Effects of NG‐nitro‐L‐arginine methyl ester on regional haemodynamic responses to MgSO4 in conscious rats

1 We assessed regional haemodynamic responses to the vasodilator, MgSO4, in the absence and presence of the nitric oxide synthase inhibitor, NG-nitro-l-arginine methyl ester (l-NAME), in conscious chronically instrumented Long Evans rats (n = 9). 2 MgSO4 (loading dose 220 μmol kg−1 min−1 for 7 min, maintenance dose 56 μmol kg−1 min−1 for 7 min), alone, caused slight bradycardia and hypotension accompanied by reductions in renal and mesenteric flows, but a marked hyperaemic vasodilatation in the hindquarters (flow, Δ 54 ± 6%, vascular conductance, Δ 77 ± 5%). 3 l-NAME (183 nmol kg−1 min−1) caused hypertension (29 ± 2 mmHg) accompanied by bradycardia (- 51 ± 6 beats min−1) and reductions in flow and vascular conductance in the renal (- 18 ± 4% and −35 ± 3%, respectively), mesenteric (- 35 ± 3% and −49 ± 3%, respectively), and hindquarters (- 26 ± 3% and −42 ± 3%, respectively) vascular beds. In the presence of l-NAME, the hypotensive and bradycardic effects of MgSO4 were still apparent, but its hindquarters hyperaemic vasodilator effect was significantly attenuated. 4 In order to determine if the inhibitory action of l-NAME on the hindquarters hyperaemic vasodilator action of MgSO4 was a non-specific effect, due to the change in baseline conditions caused by l-NAME, we also examined responses to MgSO4 in the presence of endothelin-1 (12.5 pmol kg−1 min−1) or angiotensin II (50 pmol kg−1 min−1).

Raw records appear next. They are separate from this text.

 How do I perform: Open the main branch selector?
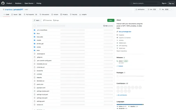click(37, 20)
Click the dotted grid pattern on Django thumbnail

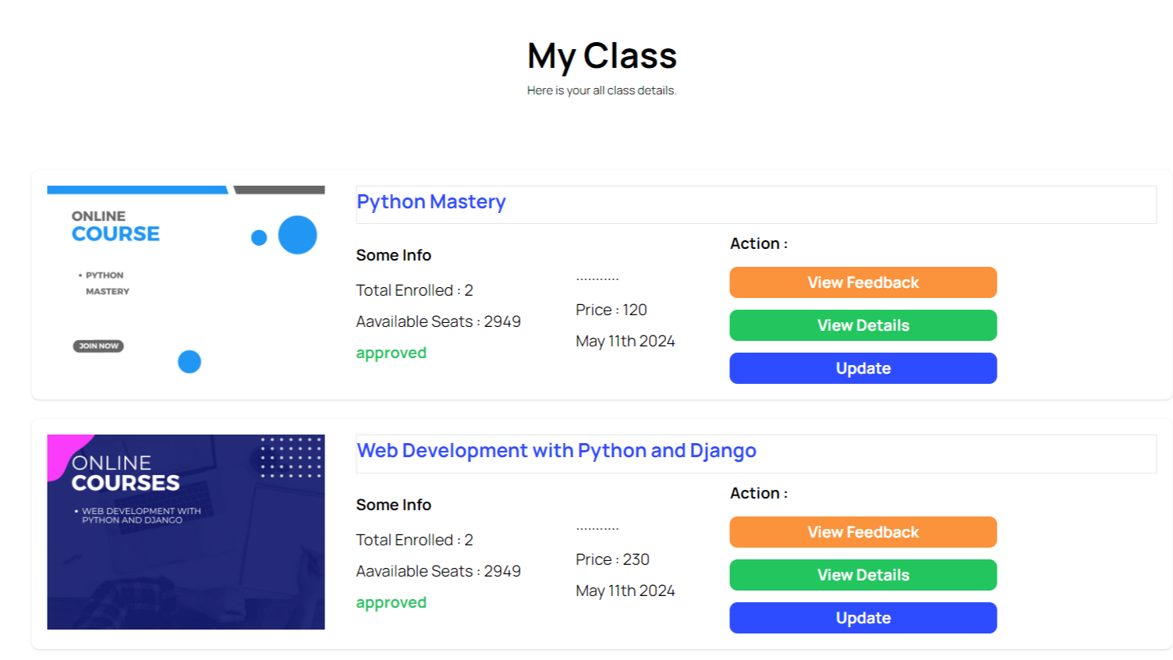click(290, 456)
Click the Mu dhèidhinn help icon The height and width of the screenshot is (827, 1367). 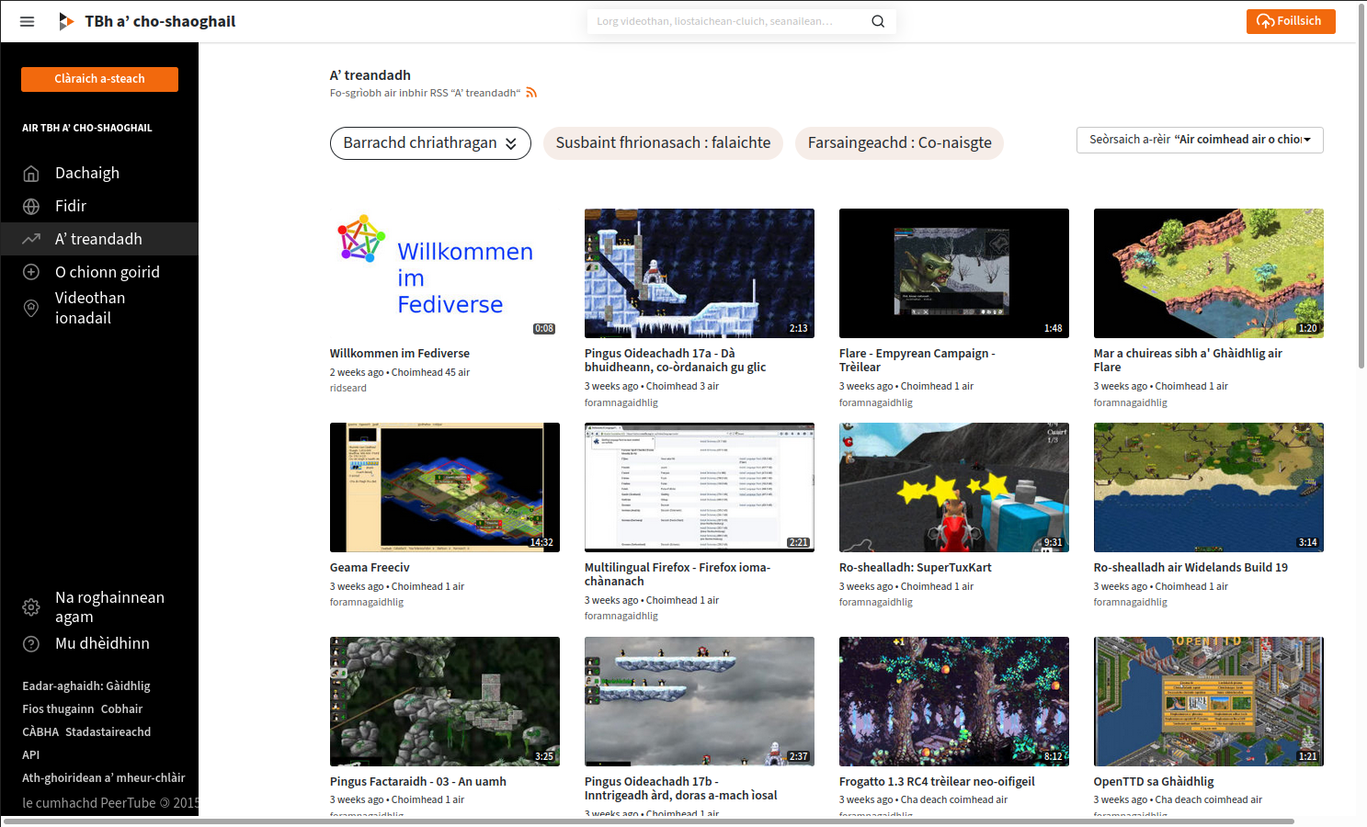tap(31, 644)
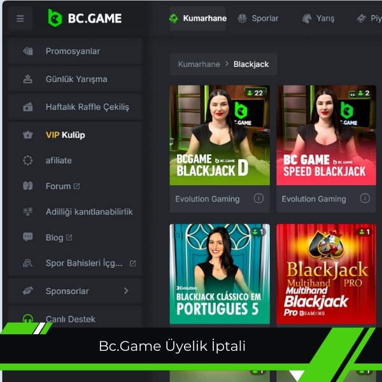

In the presence of either peptide, the overall effects of MgSO4 on hindquarters flow and vascular conductance were unchanged. 5 In a separate experiment (n = 8) we determined that the inhibitory effect of l-NAME on the hyperaemic vasodilator response to MgSO4 was prevented by l-arginine, and also demonstrated that the β2-adrenoceptor antagonist, ICI 118551, caused significant inhibition of the hindquarters haemodynamic effects of MgSO4. 6 We conclude that the hindquarters haemodynamic effects of MgSO4 in conscious rats involve a substantial l-NAME-sensitive component which depends on activation of β2-adrenoceptors, probably as a consequence of adrenal medullary adrenaline release.